על הנטיעה ל״הConcerning Noah's Work as a Planter 35
א׳
1[142] Many philosophers have given no slight attention to the question; which is propounded in the form “Will the wise man get drunk?” Now, there are two ways of getting drunk; one is equivalent to drinking heavily, the other to being silly in your cups.
ב׳
2[143] Among those who have tackled the problem some have maintained that the wise man will neither take strong drink in excess nor become silly and maudlin; the latter being a sin, and the former productive of sin, and both alike alien to him whose standard of conduct is the highest.
ג׳
3[144] Others, while regarding a condition of silliness as foreign to a man of moral excellence, have pronounced heavy drinking to befit him, seeing that the good sense which resides in him is capable of holding its own against everything that attempts to injure him, and of baffling their efforts to change the constitution of his soul.
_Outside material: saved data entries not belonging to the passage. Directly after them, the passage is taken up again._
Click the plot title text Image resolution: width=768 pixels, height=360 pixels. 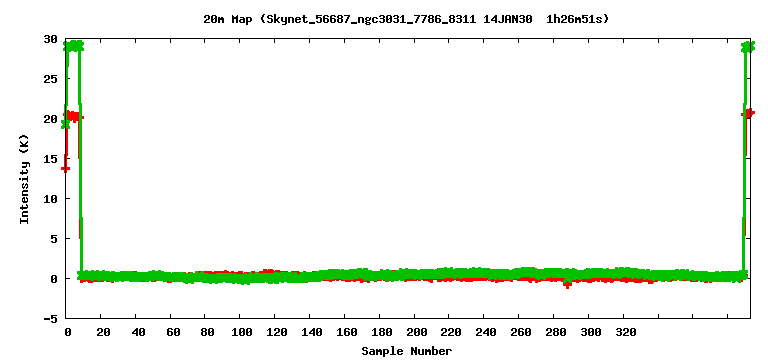click(x=406, y=19)
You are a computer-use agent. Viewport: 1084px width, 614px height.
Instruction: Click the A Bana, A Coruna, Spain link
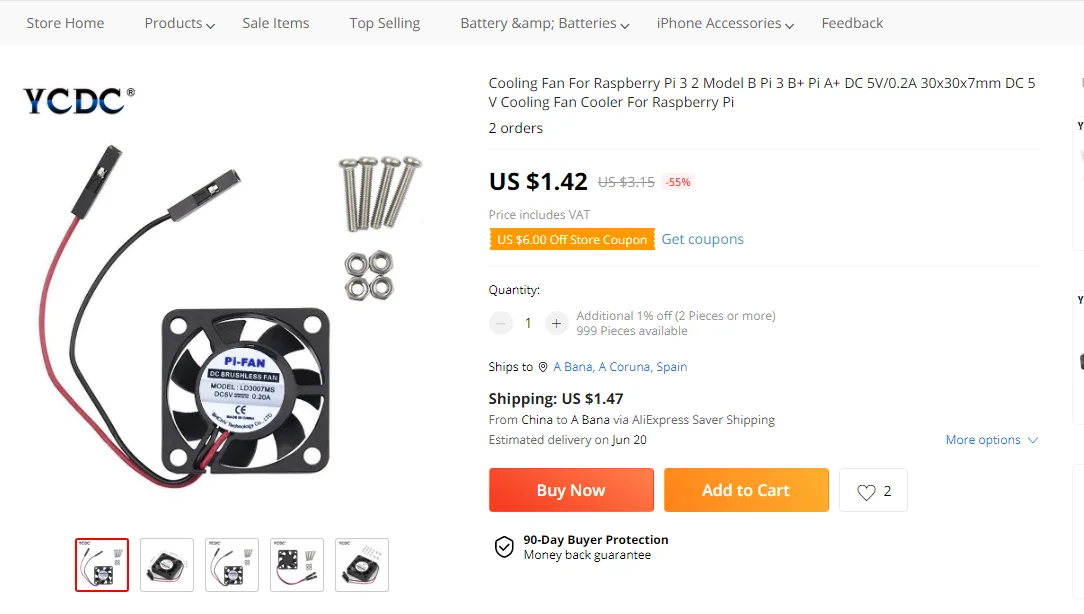(x=620, y=367)
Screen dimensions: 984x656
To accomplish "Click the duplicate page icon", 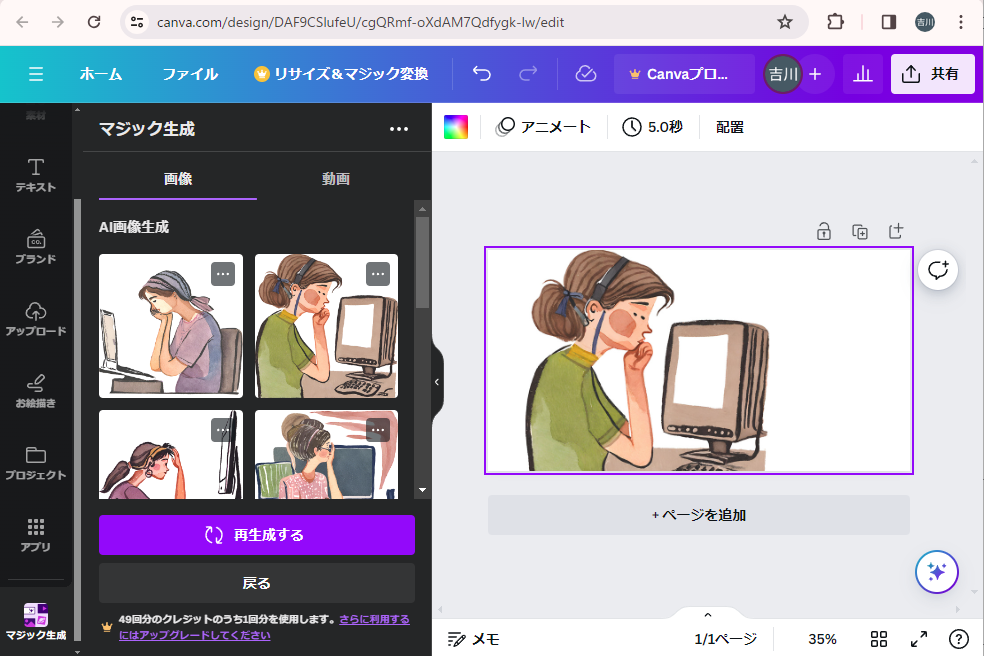I will click(860, 231).
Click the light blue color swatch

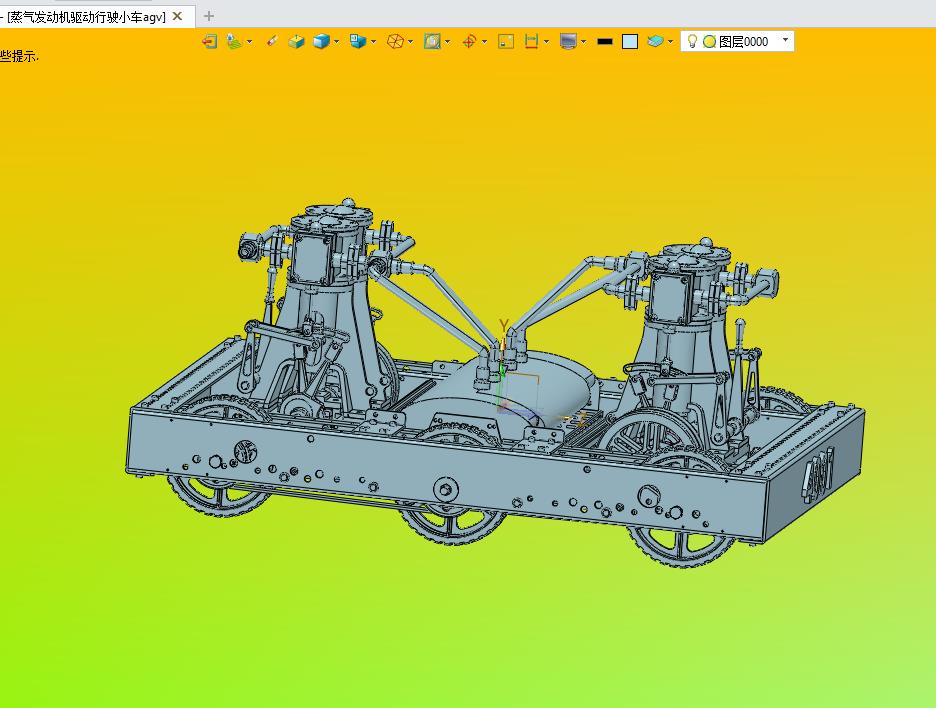click(x=630, y=41)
They hold that good sense is an armour which has power to quench passions, whether fanned by the stinging blasts of inflaming love, or kindled by the heat of much wine; and that in virtue of his good sense he will come off victorious. They point out that, when people sink in a deep river or in the sea, those who cannot swim are drowned, while those who know how to swim escape at once; and that a quantity of strong drink is like a torrent washing over the soul; in one case, as it sinks, plunging it into the lowest depth of ignorance, in another case, as it is buoyed up and kept afloat by salutary instruction, altogether powerless to hurt it.
ד׳
4[145] The others, failing, as I think, to recognize the completeness of the wise man’s superiority to every passion, have brought him down to earth from heaven whose skies he haunts, treating him as fowlers treat the birds they catch, and being bent on bringing him into as evil a plight, and not setting him on virtue’s lofty summit, have declared that after taking an immoderate quantity of wine he will certainly lose self-control and commit sin, and not only, like vanquished athletes, let his hands fall from sheer weakness, but let his neck and head drop and his knees give way, and, collapsing in every part, sink to the ground.